デジタル社会の健全な発展を目指す研究者です。AI、DX、データ活用、セキュリティなどの国際事情、今後の見通しや懸念をお伝えします。あくまで個人の見解であり、所属する団体等の意見ではないことをお断りしておきます。

「中国製造2025」の目標はロボット

 一昨年「Chat-GPT」の登場に始まるAIブームは、応用分野の開拓と同時に規制論も巻き起こした。キリスト教文化の影響か、欧米各国では「AIが人間を超える:シンギュラリティ」への危機感が日本より大きく、より強い規制を求める声が強い。そこで先週紹介したように、規制が緩いとされる日本にAI関連企業が集まってきている(*1)。

 

 では中国はどうか?欧州などで強く求められる、個人データの利用規制はほぼない。

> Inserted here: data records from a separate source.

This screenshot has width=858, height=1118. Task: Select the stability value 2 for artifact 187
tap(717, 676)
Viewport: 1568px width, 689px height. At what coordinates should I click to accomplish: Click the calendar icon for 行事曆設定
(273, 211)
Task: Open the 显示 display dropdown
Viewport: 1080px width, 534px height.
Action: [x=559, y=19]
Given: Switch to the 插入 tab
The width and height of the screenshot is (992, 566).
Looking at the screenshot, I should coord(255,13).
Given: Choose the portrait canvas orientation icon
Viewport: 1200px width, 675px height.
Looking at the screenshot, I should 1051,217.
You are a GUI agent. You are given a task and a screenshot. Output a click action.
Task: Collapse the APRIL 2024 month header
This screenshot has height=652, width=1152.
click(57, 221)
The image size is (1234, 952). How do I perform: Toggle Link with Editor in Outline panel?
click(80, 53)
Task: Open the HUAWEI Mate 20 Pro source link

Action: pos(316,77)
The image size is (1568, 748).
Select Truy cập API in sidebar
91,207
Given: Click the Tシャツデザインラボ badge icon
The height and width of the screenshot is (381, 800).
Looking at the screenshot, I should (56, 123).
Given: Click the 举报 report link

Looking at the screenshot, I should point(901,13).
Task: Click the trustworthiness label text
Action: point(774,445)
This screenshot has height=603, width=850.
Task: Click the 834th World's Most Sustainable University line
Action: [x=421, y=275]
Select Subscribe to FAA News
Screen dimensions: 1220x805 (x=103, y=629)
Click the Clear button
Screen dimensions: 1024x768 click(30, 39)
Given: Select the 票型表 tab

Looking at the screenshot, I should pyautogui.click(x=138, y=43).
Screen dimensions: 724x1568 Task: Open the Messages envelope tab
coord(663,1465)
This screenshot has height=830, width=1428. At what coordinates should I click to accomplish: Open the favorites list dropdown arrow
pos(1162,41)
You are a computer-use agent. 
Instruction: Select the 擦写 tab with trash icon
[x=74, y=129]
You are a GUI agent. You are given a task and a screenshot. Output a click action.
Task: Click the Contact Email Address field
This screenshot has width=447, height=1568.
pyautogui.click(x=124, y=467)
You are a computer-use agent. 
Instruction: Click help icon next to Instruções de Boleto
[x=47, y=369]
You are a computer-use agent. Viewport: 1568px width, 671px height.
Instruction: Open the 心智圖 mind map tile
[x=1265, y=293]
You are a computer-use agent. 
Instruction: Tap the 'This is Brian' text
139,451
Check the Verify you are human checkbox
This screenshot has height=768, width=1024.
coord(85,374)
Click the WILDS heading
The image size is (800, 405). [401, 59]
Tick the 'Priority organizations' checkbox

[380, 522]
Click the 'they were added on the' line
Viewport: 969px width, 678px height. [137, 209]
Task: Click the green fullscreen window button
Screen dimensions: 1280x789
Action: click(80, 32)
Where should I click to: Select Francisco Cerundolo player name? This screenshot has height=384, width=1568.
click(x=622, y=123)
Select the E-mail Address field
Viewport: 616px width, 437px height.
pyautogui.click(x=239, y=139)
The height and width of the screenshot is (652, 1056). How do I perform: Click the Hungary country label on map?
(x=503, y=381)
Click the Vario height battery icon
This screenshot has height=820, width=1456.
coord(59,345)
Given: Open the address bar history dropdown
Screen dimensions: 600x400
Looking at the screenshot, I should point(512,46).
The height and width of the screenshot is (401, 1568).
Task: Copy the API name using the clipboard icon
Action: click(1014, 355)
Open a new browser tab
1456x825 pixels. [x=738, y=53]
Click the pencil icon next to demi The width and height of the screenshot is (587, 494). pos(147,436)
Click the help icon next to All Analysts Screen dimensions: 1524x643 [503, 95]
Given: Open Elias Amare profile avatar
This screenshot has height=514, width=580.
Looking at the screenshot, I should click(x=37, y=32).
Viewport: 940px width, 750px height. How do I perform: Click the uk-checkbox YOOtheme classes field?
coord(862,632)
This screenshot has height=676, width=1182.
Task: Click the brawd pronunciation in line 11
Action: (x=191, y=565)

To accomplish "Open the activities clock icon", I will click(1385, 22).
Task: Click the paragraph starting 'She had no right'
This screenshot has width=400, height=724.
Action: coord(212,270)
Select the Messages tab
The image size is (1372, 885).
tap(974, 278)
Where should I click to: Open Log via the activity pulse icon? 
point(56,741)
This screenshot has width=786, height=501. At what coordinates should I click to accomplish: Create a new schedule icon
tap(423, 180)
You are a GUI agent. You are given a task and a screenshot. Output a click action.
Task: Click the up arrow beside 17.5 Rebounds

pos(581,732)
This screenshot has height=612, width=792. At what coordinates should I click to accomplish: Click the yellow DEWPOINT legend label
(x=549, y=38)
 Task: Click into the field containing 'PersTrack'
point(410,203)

AIが職を奪うとする労働者のストライキも、たぶんない。AI用の先端半導体が入手しづらいという問題はあるかもしれないが、技術も利用拡大条件も整っているとみるべきだ。ではどの分野に中国のAI利用は進むのか?

 

    

 

上海の「世界AI大会」で見えた、人型ロボにかける中国の期待 | Forbes JAPAN 公式サイト(フォーブス ジャパン)

 

 によれば、その有力候補は「人型ロボット」だという。AI活用は、サービス産業で大きな成果上げると見られている。まずはITサービス分野で、さらに金融サービス分野で、合理化と高付加価値化をもたらす。しかし中国はロボット製造を含む製造業に目を向けた。

 

 おそらくは「中国製造2025」の一環として、製造業のハイテク化を進める有力な手段としてAIを考えているのだろう。それを推し進めているのは、新チャイナセブンのひとりで、習近平の後継候補にも挙げられる丁薛祥(*2)。

 

 中国は今「中所得国の罠」に嵌っている。安い労働力と技術導入で中所得国にまではなったが、次のブレイクスルー(高付加価値のサービス産業主体)ができていない。しかし米国を第三次産業で追い抜くのは、難しいうえに合理的でもない。ブレイクスルーすれば米国のように極端な格差社会となり、14億人の国が統治できなくなる。だからITサービス産業や教育産業を叩き、製造業回帰を図っているのだ。

 

 それも従来の低賃金製造業ではなく、ハイテク(高付加価値)製造業でなくてはならない。その一番見込みある出口が、ロボット製造&運用なのだと思う。最近、中国の大学卒業生がブルーカラーに就業する例が多いという。これは職がないので・・・ではなく、ブルーカラーがインテリジェントな職場になっているのではないか。それなら「中国製造2025」は着実に進み始めていると言えるだろう。